:: Work instructions ::
Return the lines of the data below in which the string "screenshot" occurs.
'''
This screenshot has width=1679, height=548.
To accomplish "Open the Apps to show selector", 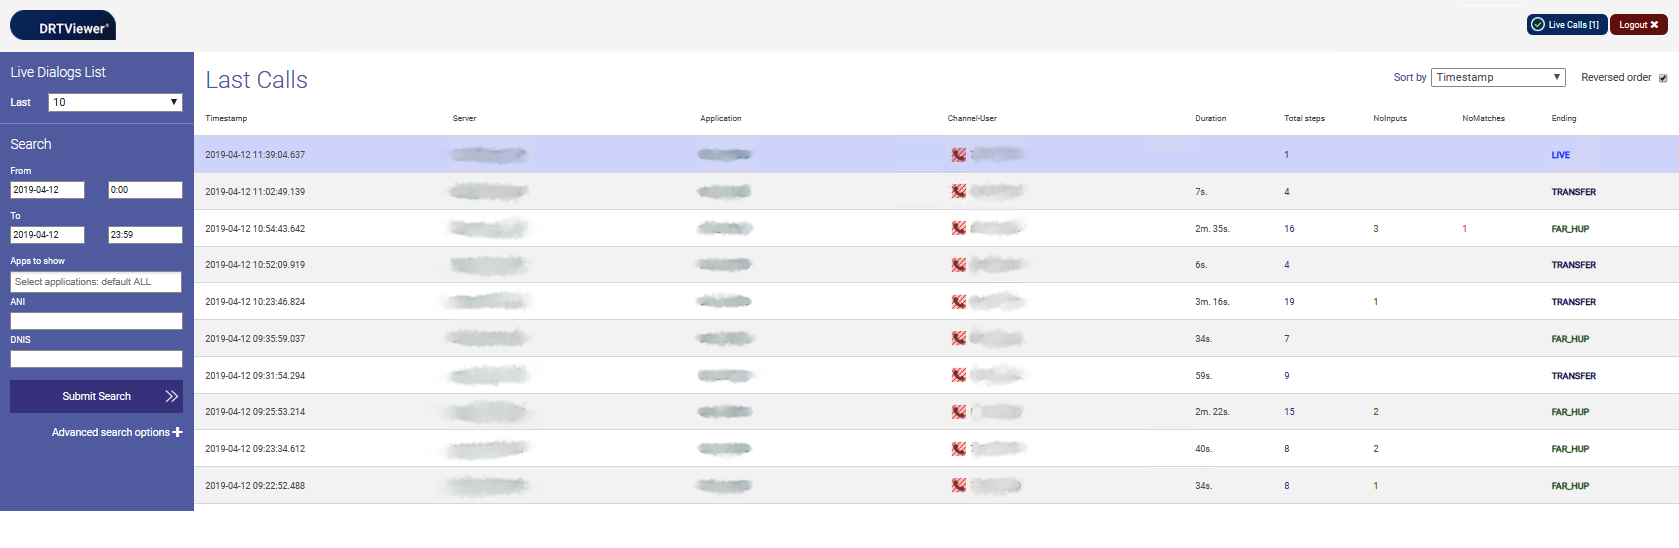I will click(x=96, y=282).
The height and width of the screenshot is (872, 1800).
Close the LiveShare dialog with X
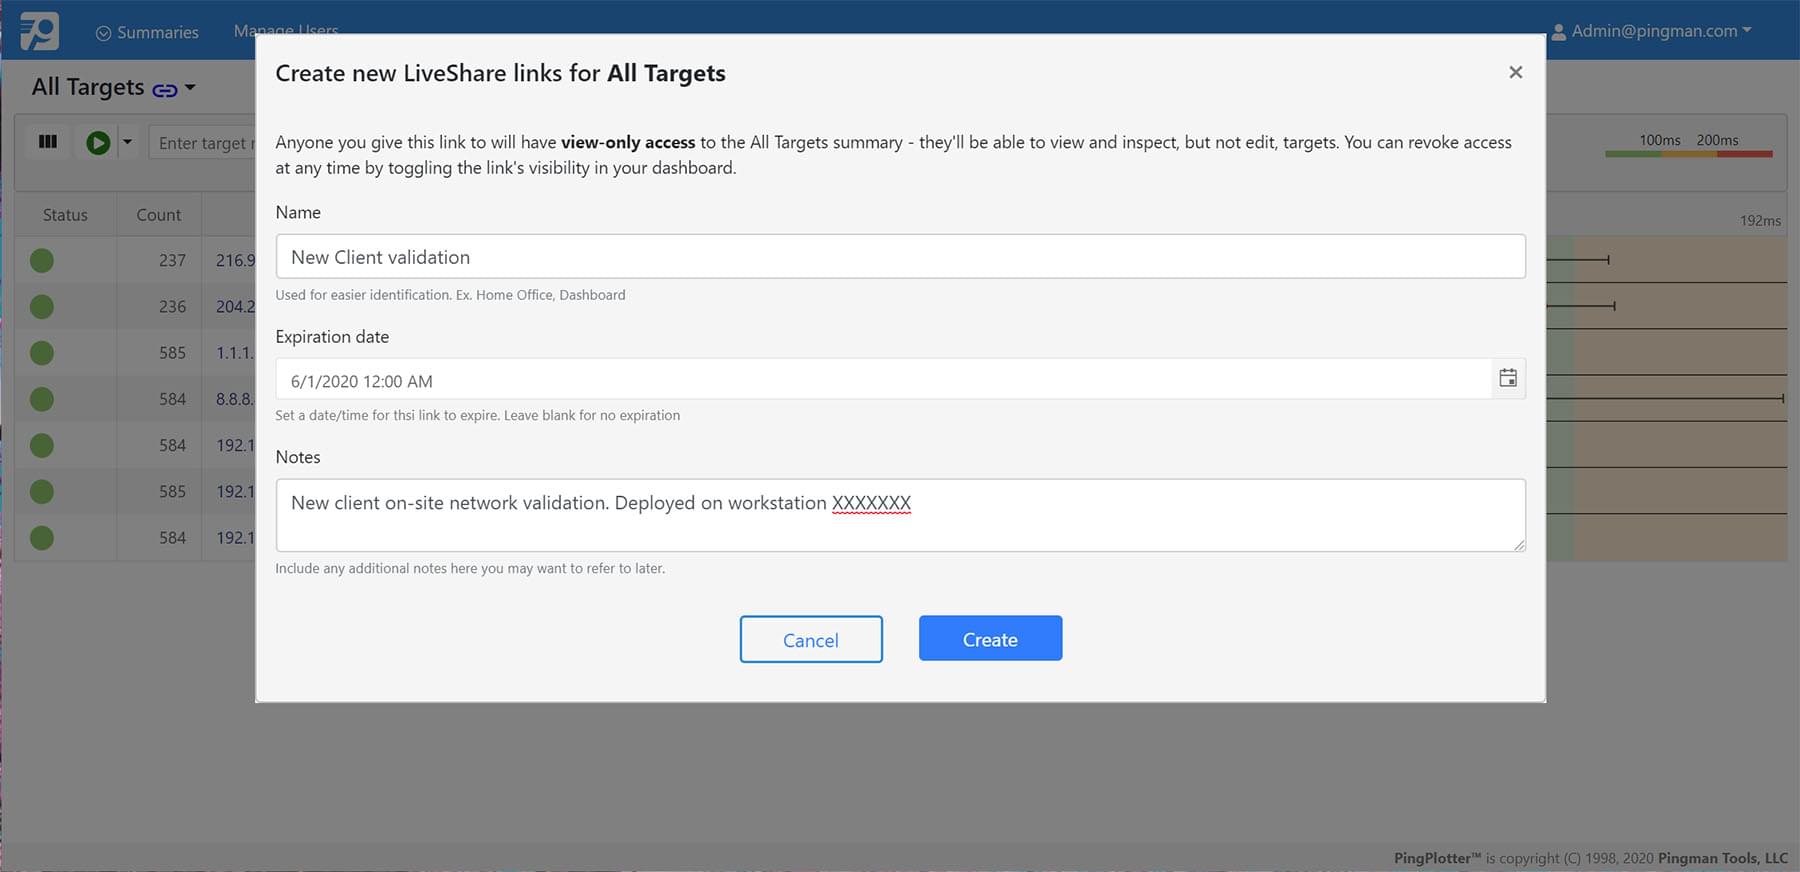click(x=1515, y=72)
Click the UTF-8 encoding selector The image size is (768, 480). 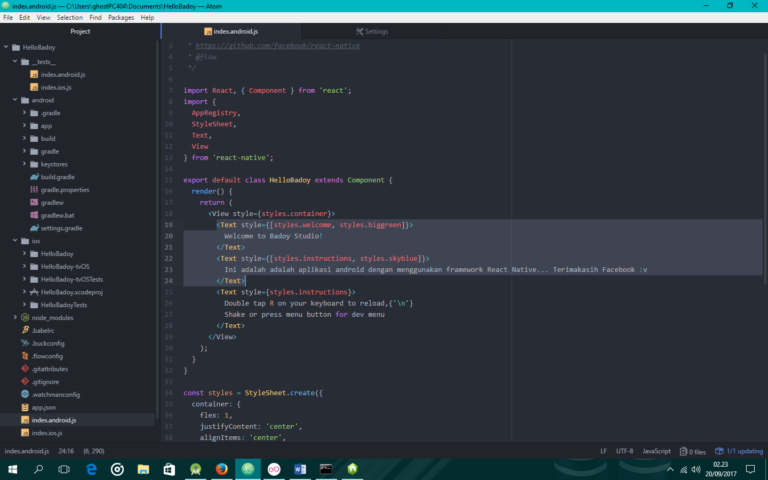624,451
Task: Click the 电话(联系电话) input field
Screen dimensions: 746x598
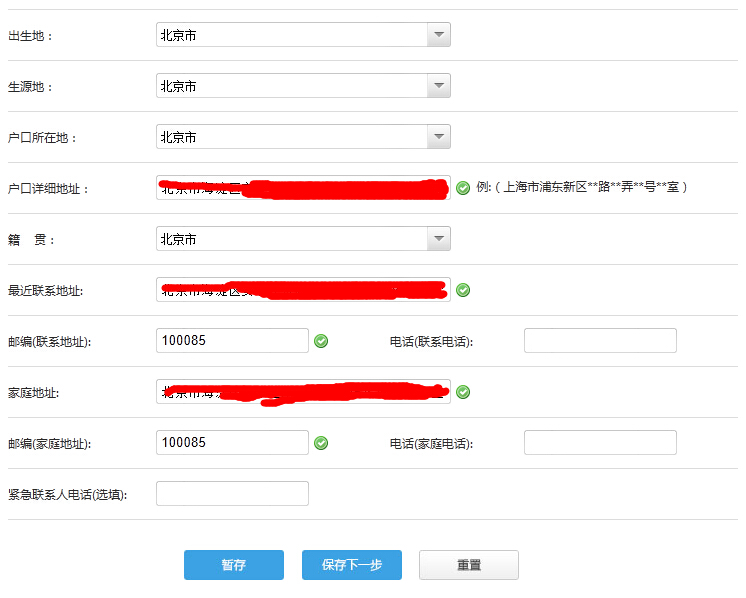Action: pyautogui.click(x=600, y=341)
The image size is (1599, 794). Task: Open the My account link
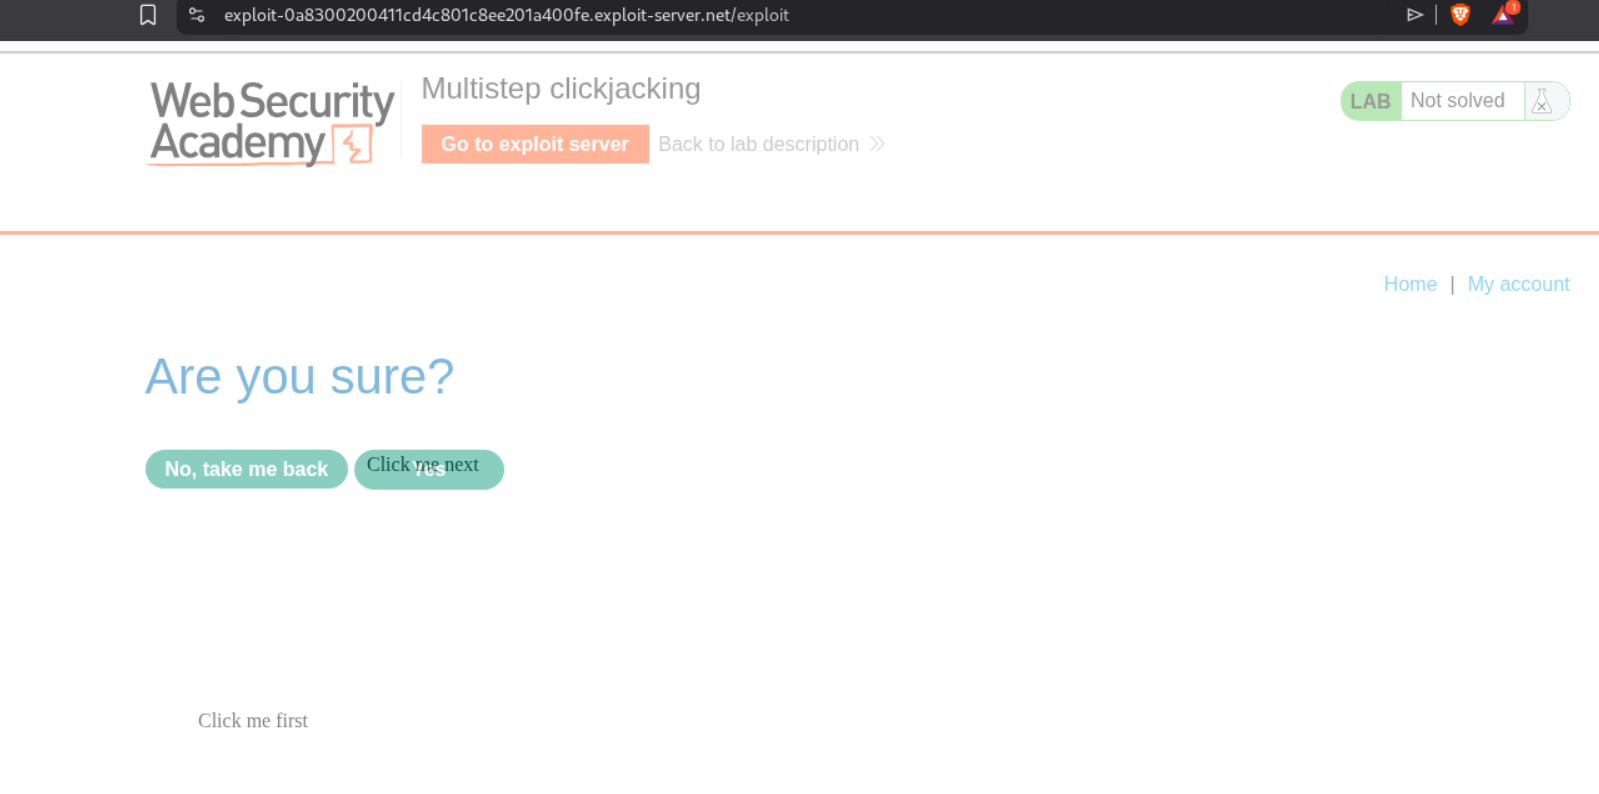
'''
:: Response ::
This screenshot has width=1679, height=548.
The height and width of the screenshot is (872, 1800).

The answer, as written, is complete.